Task details
All of the entries need to be written out again, exactly as they are.

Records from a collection
----

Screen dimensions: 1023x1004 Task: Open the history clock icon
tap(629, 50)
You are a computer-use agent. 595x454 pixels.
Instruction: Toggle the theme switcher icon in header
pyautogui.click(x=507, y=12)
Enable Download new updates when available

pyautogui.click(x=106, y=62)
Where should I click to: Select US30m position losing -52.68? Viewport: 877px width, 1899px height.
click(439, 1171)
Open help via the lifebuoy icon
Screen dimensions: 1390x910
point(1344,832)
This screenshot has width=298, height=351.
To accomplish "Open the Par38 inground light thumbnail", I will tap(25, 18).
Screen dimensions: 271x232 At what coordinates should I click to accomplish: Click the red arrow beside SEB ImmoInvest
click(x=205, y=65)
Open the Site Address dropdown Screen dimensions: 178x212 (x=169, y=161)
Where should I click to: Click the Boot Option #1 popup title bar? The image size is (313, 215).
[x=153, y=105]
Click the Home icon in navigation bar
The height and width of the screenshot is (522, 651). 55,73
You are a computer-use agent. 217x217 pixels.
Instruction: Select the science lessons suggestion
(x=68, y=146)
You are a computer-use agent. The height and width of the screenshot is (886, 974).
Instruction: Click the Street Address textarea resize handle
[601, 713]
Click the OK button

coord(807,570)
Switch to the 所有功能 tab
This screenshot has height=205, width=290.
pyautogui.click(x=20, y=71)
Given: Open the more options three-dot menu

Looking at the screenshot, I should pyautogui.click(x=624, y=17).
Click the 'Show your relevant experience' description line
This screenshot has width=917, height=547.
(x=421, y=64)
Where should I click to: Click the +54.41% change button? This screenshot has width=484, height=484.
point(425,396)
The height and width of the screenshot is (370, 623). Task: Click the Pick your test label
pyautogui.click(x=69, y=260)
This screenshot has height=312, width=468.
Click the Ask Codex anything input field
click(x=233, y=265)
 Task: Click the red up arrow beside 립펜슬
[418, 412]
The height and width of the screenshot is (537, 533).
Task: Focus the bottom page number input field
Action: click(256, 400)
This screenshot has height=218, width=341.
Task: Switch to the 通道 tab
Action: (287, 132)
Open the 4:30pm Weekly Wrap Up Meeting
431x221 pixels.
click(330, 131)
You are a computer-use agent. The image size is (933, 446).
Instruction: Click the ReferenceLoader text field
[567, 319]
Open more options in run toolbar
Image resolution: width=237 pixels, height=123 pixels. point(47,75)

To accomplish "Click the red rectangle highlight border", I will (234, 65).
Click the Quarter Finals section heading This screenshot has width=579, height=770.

----

Task response
Screen dimensions: 1023x1004 Task: Open the history clock icon
tap(629, 50)
You are a computer-use agent. 595x454 pixels.
Instruction: Toggle the theme switcher icon in header
pyautogui.click(x=507, y=12)
Enable Download new updates when available

pyautogui.click(x=106, y=62)
Where should I click to: Select US30m position losing -52.68? Viewport: 877px width, 1899px height.
click(439, 1171)
Open help via the lifebuoy icon
Screen dimensions: 1390x910
point(1344,832)
This screenshot has width=298, height=351.
To accomplish "Open the Par38 inground light thumbnail", I will tap(25, 18).
Screen dimensions: 271x232 At what coordinates should I click to accomplish: Click the red arrow beside SEB ImmoInvest
click(x=205, y=65)
Open the Site Address dropdown Screen dimensions: 178x212 (x=169, y=161)
Where should I click to: Click the Boot Option #1 popup title bar? The image size is (313, 215).
[x=153, y=105]
Click the Home icon in navigation bar
The height and width of the screenshot is (522, 651). 55,73
You are a computer-use agent. 217x217 pixels.
Instruction: Select the science lessons suggestion
(x=68, y=146)
You are a computer-use agent. The height and width of the screenshot is (886, 974).
Instruction: Click the Street Address textarea resize handle
[601, 713]
Click the OK button

coord(807,570)
Switch to the 所有功能 tab
This screenshot has height=205, width=290.
pyautogui.click(x=20, y=71)
Given: Open the more options three-dot menu

Looking at the screenshot, I should pyautogui.click(x=624, y=17).
Click the 'Show your relevant experience' description line
This screenshot has width=917, height=547.
(x=421, y=64)
Where should I click to: Click the +54.41% change button? This screenshot has width=484, height=484.
point(425,396)
The height and width of the screenshot is (370, 623). Task: Click the Pick your test label
pyautogui.click(x=69, y=260)
This screenshot has height=312, width=468.
Click the Ask Codex anything input field
click(x=233, y=265)
 Task: Click the red up arrow beside 립펜슬
[418, 412]
The height and width of the screenshot is (537, 533).
Task: Focus the bottom page number input field
Action: click(256, 400)
This screenshot has height=218, width=341.
Task: Switch to the 通道 tab
Action: (287, 132)
Open the 4:30pm Weekly Wrap Up Meeting
431x221 pixels.
click(330, 131)
You are a computer-use agent. The image size is (933, 446).
Instruction: Click the ReferenceLoader text field
[567, 319]
Open more options in run toolbar
Image resolution: width=237 pixels, height=123 pixels. point(47,75)

To accomplish "Click the red rectangle highlight border", I will (234, 65).
Click the Quarter Finals section heading This screenshot has width=579, height=770.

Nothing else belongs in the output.